Start of Block

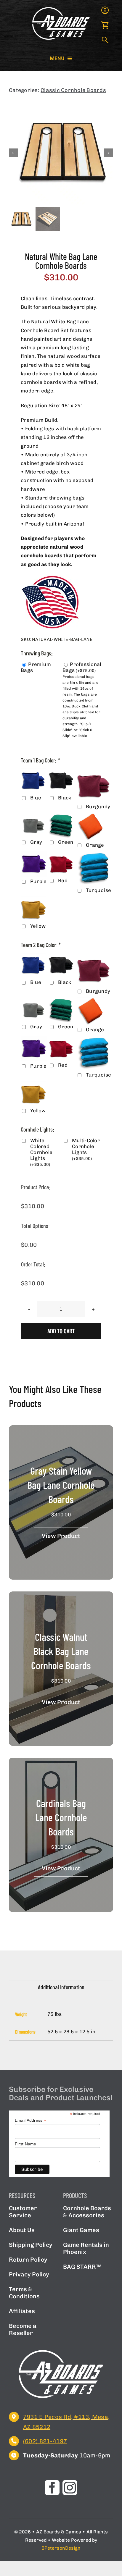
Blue (35, 798)
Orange (95, 845)
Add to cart (61, 1331)
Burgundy (98, 806)
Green (65, 842)
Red (63, 880)
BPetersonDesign (61, 2548)
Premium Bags (36, 667)
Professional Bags (81, 667)
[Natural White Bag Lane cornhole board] (61, 153)
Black (64, 798)
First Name (25, 2144)
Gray (36, 842)
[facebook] (52, 2487)
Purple (38, 881)
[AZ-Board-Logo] (61, 8)
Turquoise (98, 890)
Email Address (30, 2120)
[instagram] (69, 2487)
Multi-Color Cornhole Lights (86, 1149)
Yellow (38, 926)
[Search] (105, 40)
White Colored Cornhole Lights (41, 1152)
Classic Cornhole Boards (73, 90)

End of Block

When the word "White" appears in a line of the data, that line is counted; report the number only.

Answer section: 2